In the forum thread below comparing the Bianchi 928 and Via Nirone, which 928 model is described as oriented to comfort?

◆ **Page excerpt**
*****
# 928 vs Via Nirone 7



## Chillax (Jun 23, 2008)

Hello all,

I am an avid mountain bike rider (current ride: Santa Cruz Blur for those in the know). THis is going to be my first road bike purchase, I am looking to use the bike for fast 20-40 mile rides, with the occasional century ride thrown in for good measure.

I am 6'4 with a 34 inch inseam, and from some fit calculators believe I will be riding a 61 cm frame.

I went to my LBS yesterday and fell in love with the Bianchi Via Nirone 7 (with the Ultegra/105 mix in the Celeste), I am going back to test ride this weekend. I will not get a chance to test ride the 928 as they do not have any in stock. 

Will the fit on the Via Nirone be the same as the fit on the 928? (measurements between the two bikes look similar), also how will the rides compare between the two? 

Can either bike be used for the longer rides and racing? Does one lend itself more to a dual purpose than the other? (ie. the 928 is better for racing than the Via Nirone). Also will the 928 be able to grow with my experience in the sport more than the Nirone (ie. as I get better will I start to wish I had purchased the 928 instead?)

The big issue is this, I can get the 928 for the same price from JensonUSA as I can get the Via Nirone from my local bike shop (both with the Ultegra/105 mix). So would it be horribly wrong to purcahse the bike on-line after test riding locally? (I am all about supporting my LBS, but for a savings of $500/upgrade to a better bike - it is a tough call)

Thanks in advance


----------



## barrykm (Jan 31, 2007)

Chillax said:


> Hello all,
> 
> I am an avid mountain bike rider (current ride: Santa Cruz Blur for those in the know). THis is going to be my first road bike purchase, I am looking to use the bike for fast 20-40 mile rides, with the occasional century ride thrown in for good measure.
> 
> ...


Any updates or views?

I'm also debating the 928 vs Via Nirone options.


----------



## Salsa_Lover (Jul 6, 2008)

which 928 are you considering ?

928 C2C is oriented to comfort
928 B4P to sportive riding.
928 SL to racing or strong riders


----------



## barrykm (Jan 31, 2007)

DefinitelyC2C - 928 vs Via Nirone Alu/Carbon...?


----------



## barrykm (Jan 31, 2007)

barrykm said:


> DefinitelyC2C - 928 vs Via Nirone Alu/Carbon...?


Who can tell me about their experiences with the Via Nirone Alu-Carbon, including also any experience of the difference in feel and handling between the Via Nirone and the 928 CRC? I plan to use medium-range wheels such as Fulcrum 3, or similar. Perhaps carbon bars/stem/seat tube as well.

How much better is the feel/comfort of the Alu-Carbon frame than an all-aluminium frame? Ditto for all Carbon vs Alu-Carbon?


----------



## spade2you (May 12, 2009)
*****
◆ **Material shown**
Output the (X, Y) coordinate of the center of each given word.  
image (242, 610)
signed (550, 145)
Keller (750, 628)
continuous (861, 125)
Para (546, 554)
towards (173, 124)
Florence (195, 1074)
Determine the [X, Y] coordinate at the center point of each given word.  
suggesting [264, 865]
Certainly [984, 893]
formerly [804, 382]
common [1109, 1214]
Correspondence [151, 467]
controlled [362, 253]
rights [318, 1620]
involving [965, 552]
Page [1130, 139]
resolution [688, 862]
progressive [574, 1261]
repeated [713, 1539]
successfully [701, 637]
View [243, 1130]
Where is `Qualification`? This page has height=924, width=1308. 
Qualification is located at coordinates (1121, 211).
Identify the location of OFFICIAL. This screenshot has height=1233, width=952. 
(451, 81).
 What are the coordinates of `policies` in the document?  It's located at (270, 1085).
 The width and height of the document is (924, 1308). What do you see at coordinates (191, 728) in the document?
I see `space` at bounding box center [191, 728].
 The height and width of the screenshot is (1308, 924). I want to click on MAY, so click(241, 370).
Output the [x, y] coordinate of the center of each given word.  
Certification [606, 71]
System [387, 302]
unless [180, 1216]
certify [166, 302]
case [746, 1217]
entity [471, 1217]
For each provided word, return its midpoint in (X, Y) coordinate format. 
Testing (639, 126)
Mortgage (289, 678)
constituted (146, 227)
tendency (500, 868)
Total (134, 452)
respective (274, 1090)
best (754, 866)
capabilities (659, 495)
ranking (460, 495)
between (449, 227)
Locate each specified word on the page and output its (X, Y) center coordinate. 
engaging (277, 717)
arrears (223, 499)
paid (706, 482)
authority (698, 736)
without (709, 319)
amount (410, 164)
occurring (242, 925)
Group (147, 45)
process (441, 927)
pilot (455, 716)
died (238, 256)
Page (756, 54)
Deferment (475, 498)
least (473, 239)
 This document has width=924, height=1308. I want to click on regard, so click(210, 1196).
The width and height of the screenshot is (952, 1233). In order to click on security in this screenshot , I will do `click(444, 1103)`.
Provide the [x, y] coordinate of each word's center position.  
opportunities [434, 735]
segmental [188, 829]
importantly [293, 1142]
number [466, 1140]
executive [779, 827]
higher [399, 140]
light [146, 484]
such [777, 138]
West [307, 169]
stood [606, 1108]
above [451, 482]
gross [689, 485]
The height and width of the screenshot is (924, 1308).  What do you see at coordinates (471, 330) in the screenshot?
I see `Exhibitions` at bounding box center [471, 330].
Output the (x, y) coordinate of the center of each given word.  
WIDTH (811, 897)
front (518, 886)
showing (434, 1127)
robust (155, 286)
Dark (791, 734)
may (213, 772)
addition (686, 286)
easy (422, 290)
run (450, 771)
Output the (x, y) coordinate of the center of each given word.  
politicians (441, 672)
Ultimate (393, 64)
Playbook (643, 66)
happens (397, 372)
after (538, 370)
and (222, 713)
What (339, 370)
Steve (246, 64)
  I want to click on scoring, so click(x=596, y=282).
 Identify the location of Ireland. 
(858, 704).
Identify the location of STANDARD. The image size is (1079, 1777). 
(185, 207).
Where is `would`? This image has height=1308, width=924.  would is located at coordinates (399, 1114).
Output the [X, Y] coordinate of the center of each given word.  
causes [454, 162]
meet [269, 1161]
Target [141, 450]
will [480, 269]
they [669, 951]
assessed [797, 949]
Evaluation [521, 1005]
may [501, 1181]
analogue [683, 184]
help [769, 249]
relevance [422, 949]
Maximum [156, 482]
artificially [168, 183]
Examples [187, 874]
*****
◆ **Exercise response**
The 928 C2C.